* start Given data *

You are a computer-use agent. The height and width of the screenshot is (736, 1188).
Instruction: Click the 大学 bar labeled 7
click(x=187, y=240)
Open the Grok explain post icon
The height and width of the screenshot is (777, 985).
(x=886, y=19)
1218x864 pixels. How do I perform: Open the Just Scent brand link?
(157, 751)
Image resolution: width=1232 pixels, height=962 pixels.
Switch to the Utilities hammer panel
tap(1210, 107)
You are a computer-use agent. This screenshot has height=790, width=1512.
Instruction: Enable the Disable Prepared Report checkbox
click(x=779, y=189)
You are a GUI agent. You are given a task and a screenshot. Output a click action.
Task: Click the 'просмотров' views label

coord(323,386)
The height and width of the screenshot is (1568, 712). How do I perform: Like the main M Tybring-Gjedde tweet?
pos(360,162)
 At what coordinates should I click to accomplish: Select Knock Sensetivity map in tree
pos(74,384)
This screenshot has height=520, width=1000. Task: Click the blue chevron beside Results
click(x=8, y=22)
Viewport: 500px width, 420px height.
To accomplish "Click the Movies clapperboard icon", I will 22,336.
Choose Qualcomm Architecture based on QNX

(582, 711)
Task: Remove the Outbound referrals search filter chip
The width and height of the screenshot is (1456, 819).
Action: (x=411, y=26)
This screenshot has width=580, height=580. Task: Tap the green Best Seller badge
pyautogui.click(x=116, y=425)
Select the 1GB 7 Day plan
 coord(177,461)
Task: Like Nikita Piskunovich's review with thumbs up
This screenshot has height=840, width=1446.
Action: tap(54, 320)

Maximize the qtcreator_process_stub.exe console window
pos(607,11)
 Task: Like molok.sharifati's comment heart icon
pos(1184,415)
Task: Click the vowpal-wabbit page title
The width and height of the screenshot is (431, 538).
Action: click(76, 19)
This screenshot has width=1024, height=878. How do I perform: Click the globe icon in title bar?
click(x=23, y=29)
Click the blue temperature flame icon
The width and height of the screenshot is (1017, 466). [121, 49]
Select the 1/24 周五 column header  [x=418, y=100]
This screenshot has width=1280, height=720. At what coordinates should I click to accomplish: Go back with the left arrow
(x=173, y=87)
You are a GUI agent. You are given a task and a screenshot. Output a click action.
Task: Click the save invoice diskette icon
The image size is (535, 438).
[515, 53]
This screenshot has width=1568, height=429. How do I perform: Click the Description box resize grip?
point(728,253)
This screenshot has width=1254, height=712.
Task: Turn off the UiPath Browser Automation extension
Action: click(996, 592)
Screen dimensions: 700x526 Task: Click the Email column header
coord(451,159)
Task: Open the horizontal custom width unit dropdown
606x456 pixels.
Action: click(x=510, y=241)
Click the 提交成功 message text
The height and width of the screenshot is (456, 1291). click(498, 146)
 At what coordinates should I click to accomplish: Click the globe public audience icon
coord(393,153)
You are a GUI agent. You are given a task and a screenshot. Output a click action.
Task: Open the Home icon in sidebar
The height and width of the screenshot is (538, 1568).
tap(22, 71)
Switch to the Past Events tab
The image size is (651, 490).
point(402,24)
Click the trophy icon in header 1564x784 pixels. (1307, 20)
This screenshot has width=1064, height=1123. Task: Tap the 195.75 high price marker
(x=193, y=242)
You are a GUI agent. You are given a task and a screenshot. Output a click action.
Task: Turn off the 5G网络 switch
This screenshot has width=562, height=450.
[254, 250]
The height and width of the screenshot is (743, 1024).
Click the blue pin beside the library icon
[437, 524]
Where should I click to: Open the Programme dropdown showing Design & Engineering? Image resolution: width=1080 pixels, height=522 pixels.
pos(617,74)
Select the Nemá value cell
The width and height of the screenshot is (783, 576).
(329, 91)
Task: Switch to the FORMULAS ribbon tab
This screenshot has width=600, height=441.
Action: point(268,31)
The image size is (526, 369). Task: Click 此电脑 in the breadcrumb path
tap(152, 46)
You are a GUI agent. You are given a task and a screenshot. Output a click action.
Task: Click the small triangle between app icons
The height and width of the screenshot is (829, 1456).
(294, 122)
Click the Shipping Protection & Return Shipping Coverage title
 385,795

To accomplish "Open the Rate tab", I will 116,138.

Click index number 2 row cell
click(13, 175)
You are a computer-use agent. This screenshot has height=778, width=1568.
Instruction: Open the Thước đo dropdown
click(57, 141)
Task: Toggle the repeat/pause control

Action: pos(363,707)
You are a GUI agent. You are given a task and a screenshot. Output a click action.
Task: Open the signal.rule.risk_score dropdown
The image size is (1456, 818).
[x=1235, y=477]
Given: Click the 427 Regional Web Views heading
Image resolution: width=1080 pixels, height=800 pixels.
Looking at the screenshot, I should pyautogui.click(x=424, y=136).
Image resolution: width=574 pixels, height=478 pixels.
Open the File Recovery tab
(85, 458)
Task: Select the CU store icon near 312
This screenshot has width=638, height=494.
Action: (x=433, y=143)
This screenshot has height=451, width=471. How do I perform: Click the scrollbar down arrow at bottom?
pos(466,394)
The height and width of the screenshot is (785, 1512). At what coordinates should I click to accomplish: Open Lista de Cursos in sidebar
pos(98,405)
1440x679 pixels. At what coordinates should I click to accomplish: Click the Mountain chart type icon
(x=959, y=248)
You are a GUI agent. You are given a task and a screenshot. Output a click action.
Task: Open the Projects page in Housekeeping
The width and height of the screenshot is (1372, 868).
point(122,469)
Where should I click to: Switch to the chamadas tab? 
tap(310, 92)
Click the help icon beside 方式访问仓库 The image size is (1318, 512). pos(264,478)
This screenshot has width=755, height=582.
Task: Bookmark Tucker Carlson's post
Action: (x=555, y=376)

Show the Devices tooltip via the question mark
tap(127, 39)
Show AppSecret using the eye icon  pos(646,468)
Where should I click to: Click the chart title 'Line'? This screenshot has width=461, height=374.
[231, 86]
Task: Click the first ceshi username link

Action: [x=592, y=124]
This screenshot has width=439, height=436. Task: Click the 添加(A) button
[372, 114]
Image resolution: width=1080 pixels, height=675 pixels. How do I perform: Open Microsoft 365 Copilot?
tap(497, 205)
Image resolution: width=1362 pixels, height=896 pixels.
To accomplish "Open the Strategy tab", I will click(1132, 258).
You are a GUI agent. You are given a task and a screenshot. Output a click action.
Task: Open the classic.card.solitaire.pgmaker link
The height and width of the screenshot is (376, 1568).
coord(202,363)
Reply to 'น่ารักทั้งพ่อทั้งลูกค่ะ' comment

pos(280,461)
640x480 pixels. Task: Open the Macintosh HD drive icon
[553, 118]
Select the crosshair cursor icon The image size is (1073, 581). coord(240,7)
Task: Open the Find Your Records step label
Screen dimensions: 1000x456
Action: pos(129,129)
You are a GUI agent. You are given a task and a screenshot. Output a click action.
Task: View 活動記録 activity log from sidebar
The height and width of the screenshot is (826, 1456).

* end Given data *

Direction
Rewrite the entries starting with the line containing "Select the Nemá value cell" and going on through the line containing "click(57, 141)", replacing "triangle" with "arrow" and leaving everything else unchanged.

Written solution
Select the Nemá value cell
The width and height of the screenshot is (783, 576).
(329, 91)
Task: Switch to the FORMULAS ribbon tab
This screenshot has width=600, height=441.
Action: point(268,31)
The image size is (526, 369). Task: Click 此电脑 in the breadcrumb path
tap(152, 46)
You are a GUI agent. You are given a task and a screenshot. Output a click action.
Task: Click the small arrow between app icons
The height and width of the screenshot is (829, 1456).
(294, 122)
Click the Shipping Protection & Return Shipping Coverage title
 385,795

To accomplish "Open the Rate tab", I will 116,138.

Click index number 2 row cell
click(13, 175)
You are a computer-use agent. This screenshot has height=778, width=1568.
Instruction: Open the Thước đo dropdown
click(57, 141)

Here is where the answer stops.